Notre voyage progresse de plus en plus vers des latitudes australes. Il fait très chaud et humide, et les orages de chaleur ne rafraîchissent qu’à peine. Nos corps, peu familiers de ce type de climat, ont besoin de davantage de repos pour absorber ces températures… les locaux, eux, sont en pantalon et manches longues, parfois même en pull !

A la sortie du train de nuit à Trang, tous les occidentaux sont assaillis par de jeunes thaïlandaises voulant nous vendre des prestations de tuc-tuc et transferts vers les îles. La couleur est donnée. Non merci, nous marcherons jusqu’à la gare routière et achèterons notre billet nous-mêmes.

Les passagers du mini-bus qui nous emmène à Ko Lanta se partagent entre touristes et locaux. Le conducteur a la bougeotte sur sa pédale d’accélérateur. Mathieu désespère de ces à-coups : « Les asiatiques ne savent vraiment pas conduire… ». Ko Lanta est d’abord un archipel d’une cinquantaine d’îles, la plus grosse, plus habitée et plus « touristiquée » étant Ko Lanta Yai. On y accède par quelques minutes de ferry. Les premières impressions nous font déchanter. Notre mini-bus nous dépose sur une route (parallèle à la côte) avec beaucoup de trafic, et, de part et d’autre, des restaurants, complexes touristiques et des poubelles. Nous avions choisi Ko Lanta pour sa réputation d’île très tranquille comparée à ses consœurs. Qu’est-ce que ça doit être sur les stars Ko Phiphi ou Phuket ! Nous marchons dangereusement sur cette route pleine de nids-de-poule et sans trottoir avec des relents d’ordures. Nous nous arrêtons manger un pad thai dans un petit resto très local tenu par une femme voilée, comme la plupart ici. Les temples bouddhistes disparaissent peu à peu du paysage au profit des mosquées à mesure que nous descendons. Le sud de la Thaïlande est une région majoritairement musulmane, ce qui n’était pas encore le cas à Bangkok. Ce n’est pas pour nous déplaire dans la mesure où, partout où nous avons croisé des communautés musulmanes, nous nous sommes toujours régalés ! Très amusant (ou devrais-je dire effrayant ?) en tout cas pour moi de constater que, des îles du sud de la Thaïlande, je n’avais qu’une image de carte postale façonnée par le tourisme et qui n’intégrait aucune particularité de la vie locale. Et pourtant, oui, la population locale de pêcheurs musulmans était là bien avant les touristes occidentaux !
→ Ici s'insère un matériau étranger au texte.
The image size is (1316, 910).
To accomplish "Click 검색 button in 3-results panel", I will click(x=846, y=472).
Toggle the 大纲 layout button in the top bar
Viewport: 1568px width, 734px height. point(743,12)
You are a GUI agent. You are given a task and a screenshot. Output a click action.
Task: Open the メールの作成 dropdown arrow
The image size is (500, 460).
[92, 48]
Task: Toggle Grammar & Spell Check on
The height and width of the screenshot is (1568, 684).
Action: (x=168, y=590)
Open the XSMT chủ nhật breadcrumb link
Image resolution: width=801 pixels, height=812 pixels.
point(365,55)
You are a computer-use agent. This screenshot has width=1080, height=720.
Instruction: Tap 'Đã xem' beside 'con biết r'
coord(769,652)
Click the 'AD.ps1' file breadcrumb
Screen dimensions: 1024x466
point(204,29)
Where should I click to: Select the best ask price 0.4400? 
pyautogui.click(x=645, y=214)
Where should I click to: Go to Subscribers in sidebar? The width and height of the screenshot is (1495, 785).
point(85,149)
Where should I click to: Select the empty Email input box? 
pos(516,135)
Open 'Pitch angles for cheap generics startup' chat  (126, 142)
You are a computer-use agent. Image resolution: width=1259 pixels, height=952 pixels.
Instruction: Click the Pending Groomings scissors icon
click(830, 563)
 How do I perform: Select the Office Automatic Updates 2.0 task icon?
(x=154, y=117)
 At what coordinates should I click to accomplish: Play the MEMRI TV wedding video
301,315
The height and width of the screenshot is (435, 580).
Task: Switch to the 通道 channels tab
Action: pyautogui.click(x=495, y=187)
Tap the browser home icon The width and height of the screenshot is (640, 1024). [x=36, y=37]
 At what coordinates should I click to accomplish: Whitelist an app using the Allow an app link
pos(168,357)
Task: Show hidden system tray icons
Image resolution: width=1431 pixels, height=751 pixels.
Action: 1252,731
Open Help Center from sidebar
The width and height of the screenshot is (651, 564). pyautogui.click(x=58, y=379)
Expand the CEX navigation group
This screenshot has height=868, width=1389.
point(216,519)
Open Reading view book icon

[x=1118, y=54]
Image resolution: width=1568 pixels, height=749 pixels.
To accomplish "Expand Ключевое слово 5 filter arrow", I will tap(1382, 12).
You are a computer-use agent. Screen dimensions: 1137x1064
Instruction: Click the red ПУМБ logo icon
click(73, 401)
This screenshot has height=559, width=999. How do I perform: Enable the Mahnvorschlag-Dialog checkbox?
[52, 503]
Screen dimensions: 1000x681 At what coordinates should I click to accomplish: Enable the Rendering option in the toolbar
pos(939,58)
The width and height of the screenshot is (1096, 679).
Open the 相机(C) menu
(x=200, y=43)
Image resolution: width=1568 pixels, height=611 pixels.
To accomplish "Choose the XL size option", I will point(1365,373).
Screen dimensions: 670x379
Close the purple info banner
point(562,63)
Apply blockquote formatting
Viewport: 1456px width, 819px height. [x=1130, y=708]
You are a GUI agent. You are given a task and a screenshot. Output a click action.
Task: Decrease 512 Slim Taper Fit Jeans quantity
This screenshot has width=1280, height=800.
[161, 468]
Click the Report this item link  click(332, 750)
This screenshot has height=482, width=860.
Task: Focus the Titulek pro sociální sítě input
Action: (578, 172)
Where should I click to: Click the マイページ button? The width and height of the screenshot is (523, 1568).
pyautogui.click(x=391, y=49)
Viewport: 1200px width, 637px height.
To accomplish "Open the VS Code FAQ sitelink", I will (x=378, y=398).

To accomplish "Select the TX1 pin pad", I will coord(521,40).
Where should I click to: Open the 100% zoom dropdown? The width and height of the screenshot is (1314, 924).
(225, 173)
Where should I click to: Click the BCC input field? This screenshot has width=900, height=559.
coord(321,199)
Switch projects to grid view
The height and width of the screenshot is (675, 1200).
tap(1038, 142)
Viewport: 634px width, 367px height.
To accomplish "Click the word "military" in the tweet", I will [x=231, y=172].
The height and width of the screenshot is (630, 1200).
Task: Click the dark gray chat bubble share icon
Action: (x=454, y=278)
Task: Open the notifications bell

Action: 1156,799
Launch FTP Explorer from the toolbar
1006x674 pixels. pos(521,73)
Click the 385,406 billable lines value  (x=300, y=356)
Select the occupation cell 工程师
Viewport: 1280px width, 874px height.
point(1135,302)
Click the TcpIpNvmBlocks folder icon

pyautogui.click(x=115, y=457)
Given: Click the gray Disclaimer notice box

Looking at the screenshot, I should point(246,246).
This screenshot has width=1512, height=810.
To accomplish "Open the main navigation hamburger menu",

Nous nous installons dans notre cabanon de bambou (le logement le moins cher que nous ayons trouvé) d’à peu près 3m², loin des standards de luxe de bord de plage évidemment. Un confort rudimentaire qui me plait bien. Dans notre moustiquaire, nous y sommes davantage connectés aux bruits de la nature comme les chants des oiseaux, des geckos et des grillons... et l’appel de la prière de 5h30 du matin !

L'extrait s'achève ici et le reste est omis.